Yesterday was a rough day for Z.Today he is calm and is his usual sweet self.It amazes me how ugly the storm can be. He is so out of control and has so little tolerance to stress.Tonight he is sitting here drawing and watch tv chattering away at me.
Last night he was like a raging bull and you best get out of his way.

I always worry about just how much to share about his mental illness. I don't want him judged and don't want him treated like oh it's that kid.

Monday, May 23, 2011

Today: Rage Rage Rage

Today: Rage Rage Rage: "I never know when the rages of Z will hit.or just how severe.Tonight I got in the way and got hurt.At one point in my life I would have been..."

Today: Naive

Today: Naive: "Every time I think I am all grown up and 'street smart' I realize I am still naive. When we adopted the kids I was naive then thinking that..."

Rage Rage Rage

I never know when the rages of Z will hit.or just how severe.Tonight I got in the way and got hurt.At one point in my life I would have been apalled at getting hurt. Now it is almost like doing the dishes.
Thankfully I had someone here to help me pull myself together ..
I called a fellow special needs parent and chatted about it all.

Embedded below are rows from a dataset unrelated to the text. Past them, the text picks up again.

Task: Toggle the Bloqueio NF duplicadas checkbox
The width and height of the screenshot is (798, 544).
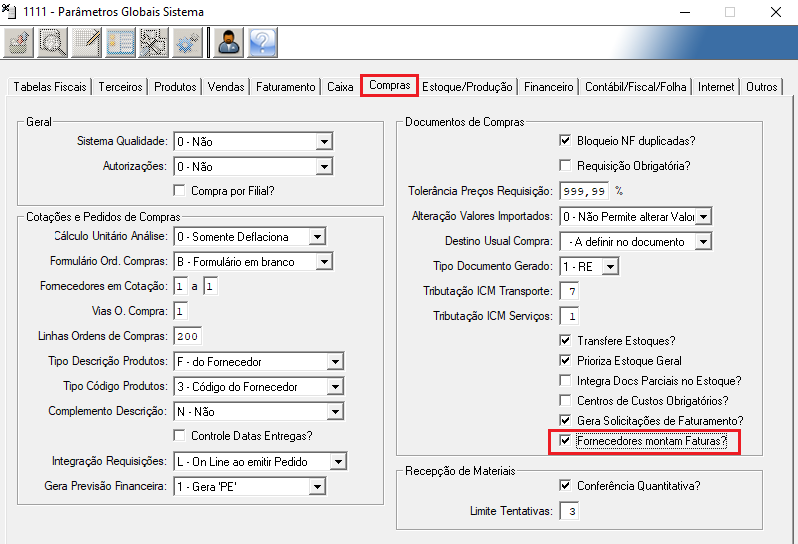Action: click(565, 141)
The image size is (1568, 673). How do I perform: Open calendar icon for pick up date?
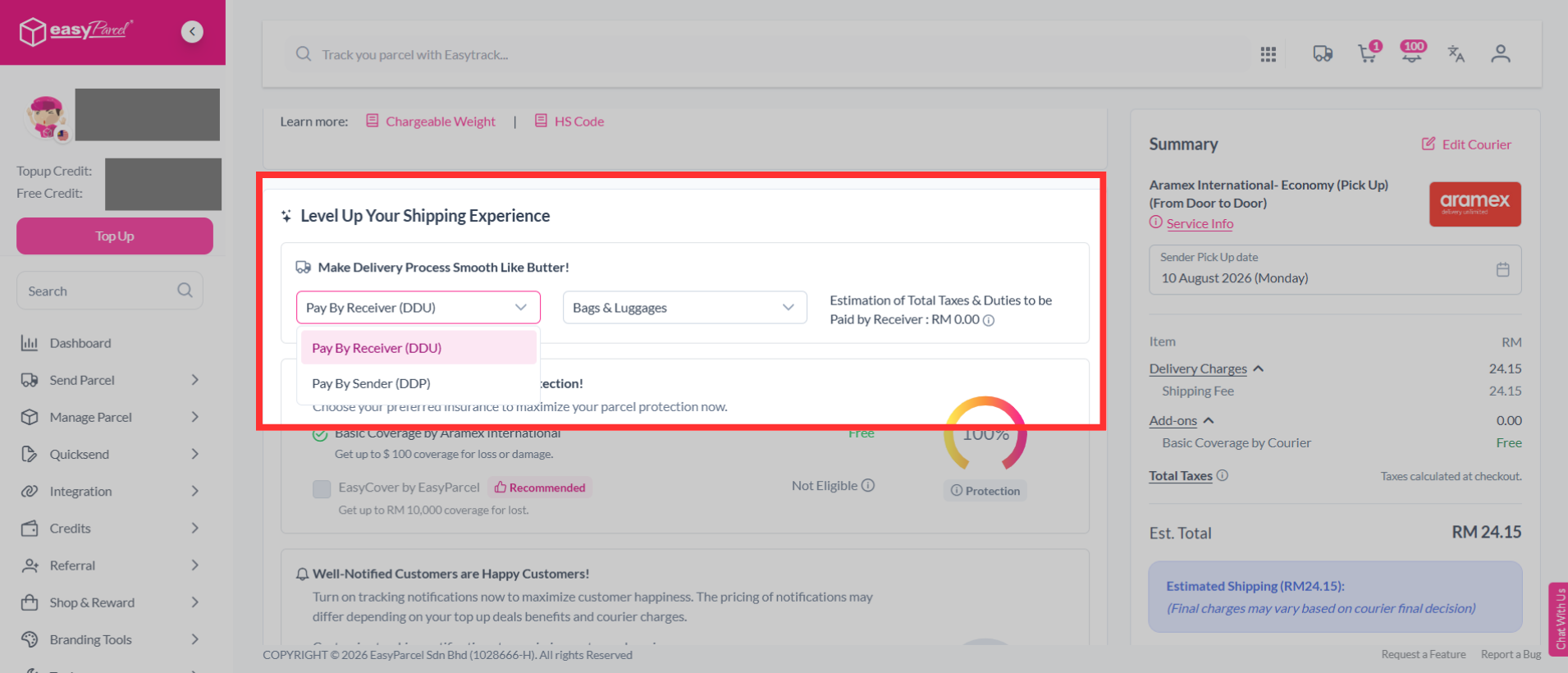pyautogui.click(x=1502, y=269)
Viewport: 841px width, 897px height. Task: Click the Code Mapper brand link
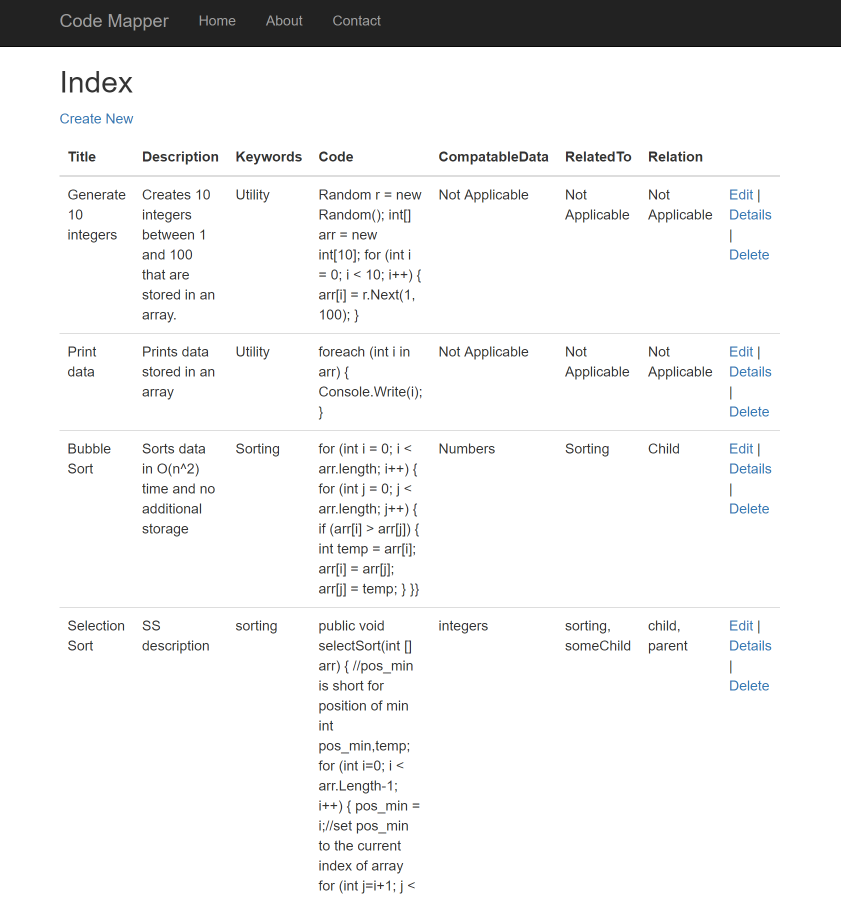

Sometimes I feel like I am a stranger in a strange land.Luckily I bump into someone from the homeland-Special needs land.

Tuesday, May 17, 2011

Naive

Every time I think I am all grown up and "street smart" I realize I am still naive.
When we adopted the kids I was naive then thinking that I would be able to go and get services whether it be medical or therapy and be able to  say they are special needs kids and I need help.I soon learned that I needed to jump hoops in order to get to what I sought. I have gotten better at understanding and playing the game ,although I still have issues with putting our kids second but at the moment it is a fight to get funding where it is needed.
I new lesson of my naiveness was I assumed I could turn to any church and we would be greeted with open arms and because we are all God's children that our family we be accepted and not that I was hoping for special treatment I had hoped for understanding.Instead and this isn't about religion everyone is entitled to their own opinion and freedom of choice to worship as they wish.But we were told straight to our face that we didn't love God enough and if we were better Christians God would lift the inflictions off the kids.It is our fault that these two kids struggle because we don't love God enough and we don't live like we are suppose too.
It just goes to show me that I am still naive if I didn't realize like anything else you need to research and make sure something is a good fit.

Sunday, May 1, 2011

What's my plan

That is what Z asked me today.tear filled eyes asked just what is Gods plan for me and cant he take the dark monster out of my head.
I had no answer all I could say was we can do is pray.I can document,run to therapy and research but I can't take the pain away.